» Brief: With the pictures omitted, write out the entries that follow exactly as they stand.

» Data for processing:
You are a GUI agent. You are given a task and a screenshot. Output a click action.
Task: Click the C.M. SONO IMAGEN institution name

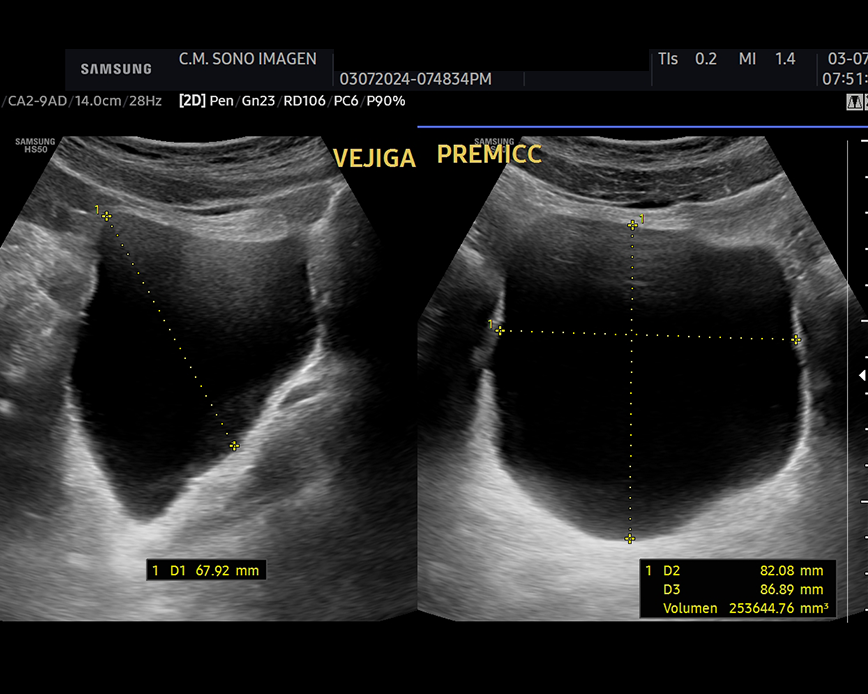pyautogui.click(x=247, y=59)
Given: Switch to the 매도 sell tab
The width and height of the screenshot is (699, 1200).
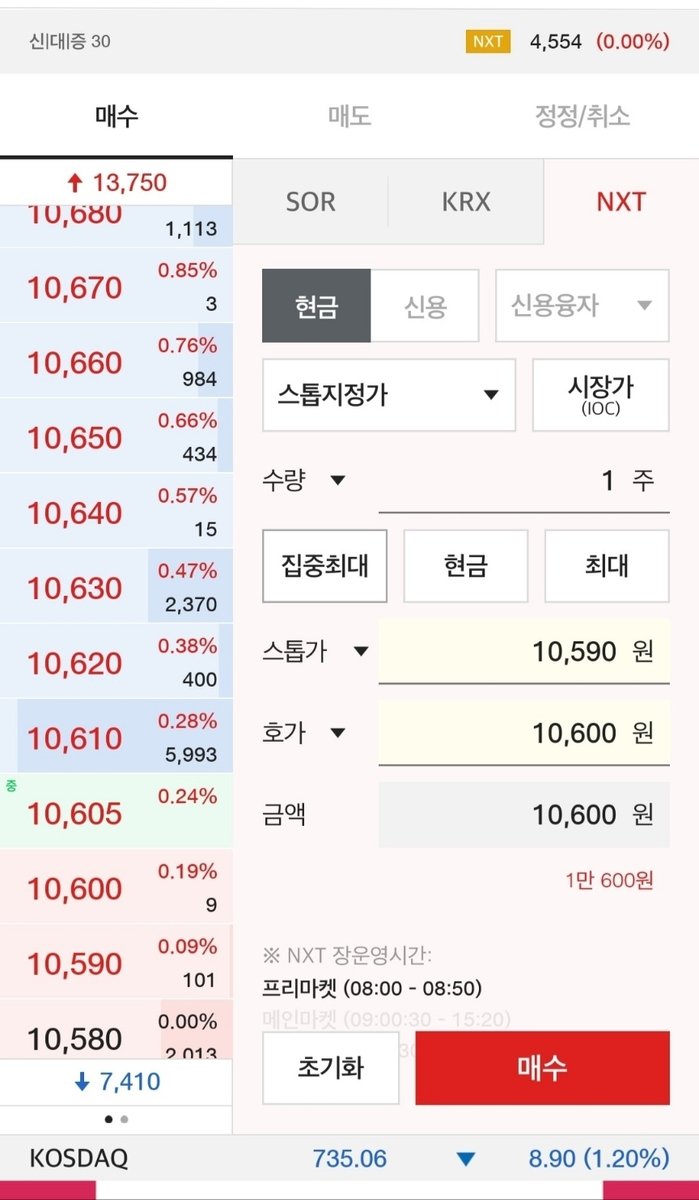Looking at the screenshot, I should (x=348, y=116).
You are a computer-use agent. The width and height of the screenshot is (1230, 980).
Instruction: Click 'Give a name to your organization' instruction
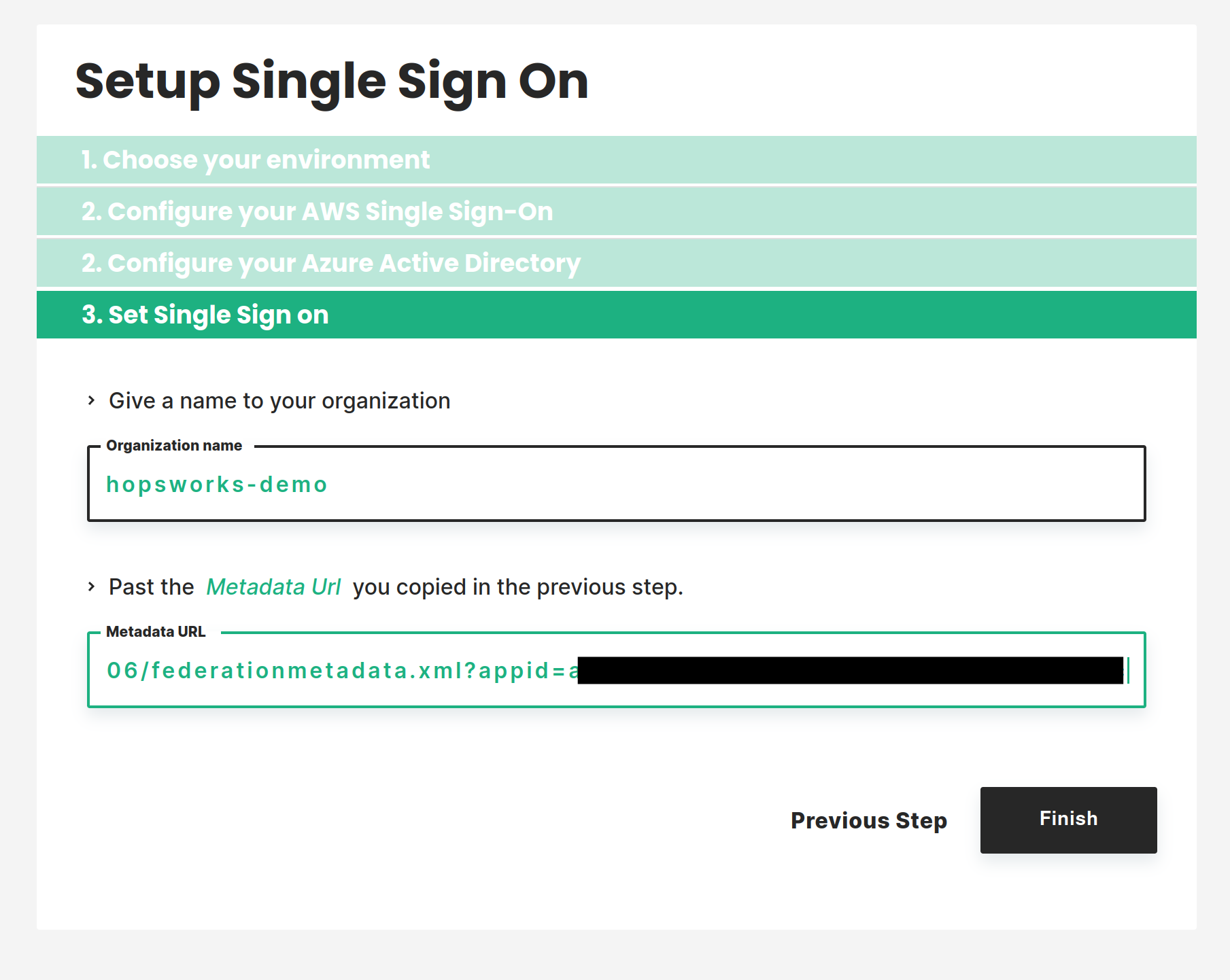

» Task solution:
You are a GUI agent. You are given a task and a screenshot. Output a click action.
Task: Click the C.M. SONO IMAGEN institution name

pyautogui.click(x=247, y=59)
Given: Switch to the 매도 sell tab
The width and height of the screenshot is (699, 1200).
Looking at the screenshot, I should (x=348, y=116).
You are a computer-use agent. The width and height of the screenshot is (1230, 980).
Instruction: Click 'Give a name to your organization' instruction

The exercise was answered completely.